Terra indígena não pode ser ampliada cinco anos depois da demarcação

Publicado em 03/10/2014 18:13 462 exibições

Mesmo se houver erro administrativo, uma terra indígena não pode ter seus limites ampliados pelo Poder Executivo depois de mais de cinco anos de sua demarcação. Esse foi o entendimento, unanime, da 2ª Turma do Supremo Tribunal Federal ao anular a Portaria 3.508/2009 do Ministério da Justiça. A norma, contestada através de Mandado de Segurança por três municípios da região, ampliava em quase quatro vezes o território de Porquinhos, do grupo indígena Canela-Apãniekra , no Maranhão.

No Mandato de Segurança 29.542, os municípios de Fernando Falcão, Formosa da Serra Negra e Barra do Corda, todos do Maranhão, questionavam decisão do Superior Tribunal de Justiça que manteve a validade do ato ministerial. Para os autores do recurso, no julgamento do caso Raposa Serra do Sol (Petição 3.388), o STF teria assentado a impossibilidade de ampliação das reservas indígenas já demarcadas.

A relatora do processo no STF, ministra Cármen Lúcia (foto), votou pelo provimento do recurso. Ao rememorar o julgamento da Petição 3.388 e dos Embargos de Declaração opostos contra a decisão da corte naquele caso, a relatora frisou que os ministros vedaram à União a possibilidade de rever os atos demarcação da área indígena Raposa Serra do Sol, ainda que no exercício de sua autotutela administrativa — dispositivo que permite à administração anular atos ilegais e contrários aos interesses públicos e revogar os inconvenientes.

A autotutela deve ser exercida no prazo de cinco anos, conforme artigo 54 da Lei 9.784/1999. A ministra argumentou que não se pode admitir ampliação administrativa dos limites de reserva indígena demarcada e homologada há mais de 30 anos.
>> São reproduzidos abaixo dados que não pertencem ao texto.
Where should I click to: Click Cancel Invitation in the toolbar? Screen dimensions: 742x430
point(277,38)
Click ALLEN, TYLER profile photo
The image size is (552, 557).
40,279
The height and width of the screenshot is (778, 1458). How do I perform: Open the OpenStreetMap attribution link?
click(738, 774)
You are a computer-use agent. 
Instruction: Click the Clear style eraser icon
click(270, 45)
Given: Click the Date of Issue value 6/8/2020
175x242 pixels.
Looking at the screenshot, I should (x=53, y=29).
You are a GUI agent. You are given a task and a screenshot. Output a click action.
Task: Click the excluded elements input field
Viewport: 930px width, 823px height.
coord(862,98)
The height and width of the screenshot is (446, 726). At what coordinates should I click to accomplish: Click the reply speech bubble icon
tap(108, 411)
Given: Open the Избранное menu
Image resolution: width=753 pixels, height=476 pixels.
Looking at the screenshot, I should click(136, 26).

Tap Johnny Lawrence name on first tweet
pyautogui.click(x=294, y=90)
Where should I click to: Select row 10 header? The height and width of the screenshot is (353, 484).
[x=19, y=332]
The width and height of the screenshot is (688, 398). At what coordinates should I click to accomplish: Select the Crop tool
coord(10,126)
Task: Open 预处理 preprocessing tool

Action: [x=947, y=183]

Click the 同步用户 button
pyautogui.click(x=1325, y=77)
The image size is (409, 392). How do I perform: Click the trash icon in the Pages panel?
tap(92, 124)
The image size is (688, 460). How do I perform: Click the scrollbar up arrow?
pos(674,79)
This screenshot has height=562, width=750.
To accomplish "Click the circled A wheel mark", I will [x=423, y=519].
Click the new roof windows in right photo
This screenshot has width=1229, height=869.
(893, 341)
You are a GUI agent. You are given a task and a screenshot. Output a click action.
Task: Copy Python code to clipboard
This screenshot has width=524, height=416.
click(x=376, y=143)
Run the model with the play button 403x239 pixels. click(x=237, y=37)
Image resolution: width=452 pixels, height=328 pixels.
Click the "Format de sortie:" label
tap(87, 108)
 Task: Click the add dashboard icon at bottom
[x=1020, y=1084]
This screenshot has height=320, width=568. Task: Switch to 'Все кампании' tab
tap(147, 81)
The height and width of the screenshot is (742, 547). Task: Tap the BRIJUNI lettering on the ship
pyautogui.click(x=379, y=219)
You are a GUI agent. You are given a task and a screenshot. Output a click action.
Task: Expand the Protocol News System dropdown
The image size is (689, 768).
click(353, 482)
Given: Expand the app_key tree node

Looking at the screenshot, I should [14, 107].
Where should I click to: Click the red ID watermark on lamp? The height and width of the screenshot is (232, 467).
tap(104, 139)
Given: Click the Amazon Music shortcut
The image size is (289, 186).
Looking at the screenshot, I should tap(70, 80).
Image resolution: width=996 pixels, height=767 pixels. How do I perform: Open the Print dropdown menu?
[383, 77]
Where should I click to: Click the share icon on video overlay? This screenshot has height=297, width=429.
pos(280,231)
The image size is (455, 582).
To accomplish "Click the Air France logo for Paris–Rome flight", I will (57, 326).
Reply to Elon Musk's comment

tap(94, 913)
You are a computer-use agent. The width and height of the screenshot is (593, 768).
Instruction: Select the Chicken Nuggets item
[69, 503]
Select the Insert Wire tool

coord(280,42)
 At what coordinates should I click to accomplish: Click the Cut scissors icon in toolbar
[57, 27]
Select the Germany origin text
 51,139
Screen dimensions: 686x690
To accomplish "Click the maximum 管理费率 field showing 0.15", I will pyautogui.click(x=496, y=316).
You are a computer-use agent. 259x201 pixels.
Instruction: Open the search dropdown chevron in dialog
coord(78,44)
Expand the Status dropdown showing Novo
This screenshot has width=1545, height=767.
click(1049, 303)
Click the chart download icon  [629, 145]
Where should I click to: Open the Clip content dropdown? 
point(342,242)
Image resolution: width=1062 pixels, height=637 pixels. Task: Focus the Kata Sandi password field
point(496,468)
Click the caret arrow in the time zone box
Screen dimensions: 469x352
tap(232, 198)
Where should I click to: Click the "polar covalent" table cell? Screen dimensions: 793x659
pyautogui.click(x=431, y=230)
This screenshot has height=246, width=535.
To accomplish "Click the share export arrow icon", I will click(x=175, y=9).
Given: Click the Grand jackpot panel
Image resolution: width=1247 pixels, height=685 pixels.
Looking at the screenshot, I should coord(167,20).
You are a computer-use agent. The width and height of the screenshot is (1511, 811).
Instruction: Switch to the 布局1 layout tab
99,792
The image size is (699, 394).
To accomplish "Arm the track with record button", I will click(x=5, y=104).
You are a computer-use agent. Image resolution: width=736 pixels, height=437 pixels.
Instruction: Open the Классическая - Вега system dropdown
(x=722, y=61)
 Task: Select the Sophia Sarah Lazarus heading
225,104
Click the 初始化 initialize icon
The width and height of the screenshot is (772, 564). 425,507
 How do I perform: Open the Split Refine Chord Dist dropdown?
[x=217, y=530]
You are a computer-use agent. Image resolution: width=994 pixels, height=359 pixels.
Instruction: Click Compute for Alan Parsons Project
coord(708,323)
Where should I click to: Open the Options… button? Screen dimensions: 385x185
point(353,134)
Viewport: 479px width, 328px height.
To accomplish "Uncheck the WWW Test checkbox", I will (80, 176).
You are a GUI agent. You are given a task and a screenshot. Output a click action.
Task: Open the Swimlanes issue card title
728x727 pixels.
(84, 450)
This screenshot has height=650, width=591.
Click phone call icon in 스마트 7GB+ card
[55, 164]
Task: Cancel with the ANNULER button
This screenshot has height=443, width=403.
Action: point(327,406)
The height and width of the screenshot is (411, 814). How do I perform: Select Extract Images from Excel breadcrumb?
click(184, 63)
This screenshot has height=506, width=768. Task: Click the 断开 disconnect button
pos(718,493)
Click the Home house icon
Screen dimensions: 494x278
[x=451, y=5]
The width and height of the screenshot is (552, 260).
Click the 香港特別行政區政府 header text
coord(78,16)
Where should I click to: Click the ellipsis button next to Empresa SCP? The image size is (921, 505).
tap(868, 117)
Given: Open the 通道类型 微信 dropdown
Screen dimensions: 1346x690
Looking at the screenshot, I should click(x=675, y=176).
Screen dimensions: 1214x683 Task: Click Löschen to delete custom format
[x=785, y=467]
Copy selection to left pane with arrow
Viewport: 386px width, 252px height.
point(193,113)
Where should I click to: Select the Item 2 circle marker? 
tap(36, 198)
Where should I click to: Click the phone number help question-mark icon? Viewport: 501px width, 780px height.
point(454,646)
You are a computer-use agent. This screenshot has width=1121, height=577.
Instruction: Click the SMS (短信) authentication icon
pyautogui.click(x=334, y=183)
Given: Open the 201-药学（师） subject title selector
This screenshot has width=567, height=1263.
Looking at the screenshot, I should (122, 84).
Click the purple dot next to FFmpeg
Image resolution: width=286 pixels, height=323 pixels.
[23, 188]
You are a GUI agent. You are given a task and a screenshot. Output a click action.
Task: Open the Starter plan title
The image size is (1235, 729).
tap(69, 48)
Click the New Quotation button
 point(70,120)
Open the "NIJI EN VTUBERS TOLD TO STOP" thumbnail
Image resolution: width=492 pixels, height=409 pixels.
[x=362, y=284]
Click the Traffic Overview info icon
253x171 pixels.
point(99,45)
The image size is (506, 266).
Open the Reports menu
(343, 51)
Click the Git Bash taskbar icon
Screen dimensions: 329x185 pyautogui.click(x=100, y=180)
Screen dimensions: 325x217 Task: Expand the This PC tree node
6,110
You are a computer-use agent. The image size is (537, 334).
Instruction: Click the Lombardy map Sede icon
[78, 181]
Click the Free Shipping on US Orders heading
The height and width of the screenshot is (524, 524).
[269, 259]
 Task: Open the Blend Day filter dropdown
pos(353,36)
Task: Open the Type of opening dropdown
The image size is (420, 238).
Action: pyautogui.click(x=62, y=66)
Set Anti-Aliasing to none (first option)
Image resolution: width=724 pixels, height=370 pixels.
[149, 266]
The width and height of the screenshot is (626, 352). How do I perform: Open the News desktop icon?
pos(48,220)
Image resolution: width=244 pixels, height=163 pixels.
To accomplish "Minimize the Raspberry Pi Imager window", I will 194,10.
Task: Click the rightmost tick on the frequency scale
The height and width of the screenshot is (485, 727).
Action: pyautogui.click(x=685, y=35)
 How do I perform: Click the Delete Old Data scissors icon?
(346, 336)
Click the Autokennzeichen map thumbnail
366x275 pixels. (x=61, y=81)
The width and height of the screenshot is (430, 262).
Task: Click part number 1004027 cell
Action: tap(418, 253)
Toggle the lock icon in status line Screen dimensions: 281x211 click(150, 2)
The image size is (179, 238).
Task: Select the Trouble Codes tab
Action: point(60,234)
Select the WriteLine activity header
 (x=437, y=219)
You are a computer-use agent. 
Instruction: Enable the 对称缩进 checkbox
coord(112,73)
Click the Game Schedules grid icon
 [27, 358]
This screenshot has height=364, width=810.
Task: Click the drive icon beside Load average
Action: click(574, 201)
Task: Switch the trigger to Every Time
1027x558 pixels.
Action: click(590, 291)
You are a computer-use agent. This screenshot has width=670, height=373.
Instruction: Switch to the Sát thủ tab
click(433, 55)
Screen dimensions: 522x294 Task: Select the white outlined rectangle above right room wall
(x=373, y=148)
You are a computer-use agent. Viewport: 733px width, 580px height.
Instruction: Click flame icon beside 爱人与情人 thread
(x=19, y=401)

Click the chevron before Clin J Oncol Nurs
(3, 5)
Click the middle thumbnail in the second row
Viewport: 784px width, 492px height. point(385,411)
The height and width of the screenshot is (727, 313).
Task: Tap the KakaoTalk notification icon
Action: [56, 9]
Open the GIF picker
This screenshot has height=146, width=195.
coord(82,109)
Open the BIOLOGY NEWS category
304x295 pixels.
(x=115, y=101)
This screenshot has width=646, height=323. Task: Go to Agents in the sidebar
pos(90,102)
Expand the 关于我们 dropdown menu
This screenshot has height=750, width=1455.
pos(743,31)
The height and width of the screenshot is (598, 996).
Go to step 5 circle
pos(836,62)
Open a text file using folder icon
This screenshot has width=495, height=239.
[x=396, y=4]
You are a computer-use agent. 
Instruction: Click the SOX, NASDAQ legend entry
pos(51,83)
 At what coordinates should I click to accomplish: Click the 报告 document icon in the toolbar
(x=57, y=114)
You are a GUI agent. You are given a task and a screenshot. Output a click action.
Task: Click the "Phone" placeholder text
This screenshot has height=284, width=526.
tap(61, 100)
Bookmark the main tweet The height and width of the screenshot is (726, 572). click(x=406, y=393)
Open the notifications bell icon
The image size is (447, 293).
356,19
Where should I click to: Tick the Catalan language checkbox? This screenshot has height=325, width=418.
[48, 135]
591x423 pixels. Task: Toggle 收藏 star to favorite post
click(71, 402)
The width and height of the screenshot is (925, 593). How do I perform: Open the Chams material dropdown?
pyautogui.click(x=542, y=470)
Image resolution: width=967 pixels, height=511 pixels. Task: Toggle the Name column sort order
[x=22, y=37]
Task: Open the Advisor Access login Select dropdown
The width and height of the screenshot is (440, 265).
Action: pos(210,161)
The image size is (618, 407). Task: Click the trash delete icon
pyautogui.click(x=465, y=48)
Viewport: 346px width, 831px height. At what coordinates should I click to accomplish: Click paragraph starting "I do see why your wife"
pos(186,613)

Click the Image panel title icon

De acordo com a relatora, permitir essa pretensão debilitaria o princípio da segurança jurídica.

Em seu parecer, a Procuradoria Geral da República pontuou que a questão em debate no recurso é a possibilidade jurídica de ampliação de uma terra indígena que foi demarcada em 1979 — anterior à Constituição de 1988 — e homologada em 1993. A área, originalmente com 79 mil hectares, passou para 301 mil. Ao se manifestar pela rejeição do recurso, a PGR frisou entender que só é possível a revisão no caso de erro, que seria o caso dos autos.

A ministra concluiu que o ato apontado como coautor (portaria do Ministério da Justiça) e a decisão recorrida (do STJ) se afastaram do que determinado pelo STF no julgamento da PET 3.388. “A mudança de enfoque atribuída à questão indígena a partir da promulgação da Constituição Federal de 1988, que marcou a evolução de perspectiva integracionista para a de preservação cultural do grupamento étnico, não é fundamentação idônea para amparar a revisão administrativa dos limites da terra indígena já demarcada, em especial quando já exaurido o prazo decadencial para a revisão dos atos administrativos”, afirmou.

Com esse argumento, e reconhecendo ter sido desrespeitada uma das condições estabelecidas pela decisão na Petição 3.388, que veda a ampliação de terras indígenas, a ministra votou pelo provimento do recurso para anular a portaria questionada.

Ao acompanhar o voto da relatora, o ministro Gilmar Mendes ressaltou que a corte deixou claro que não há impedimento para eventual expansão que se se fizer necessária, desde que respeitado o rito próprio previsto na Constituição, que é a expropriação. Com informações da Assessoria de Imprensa do STF.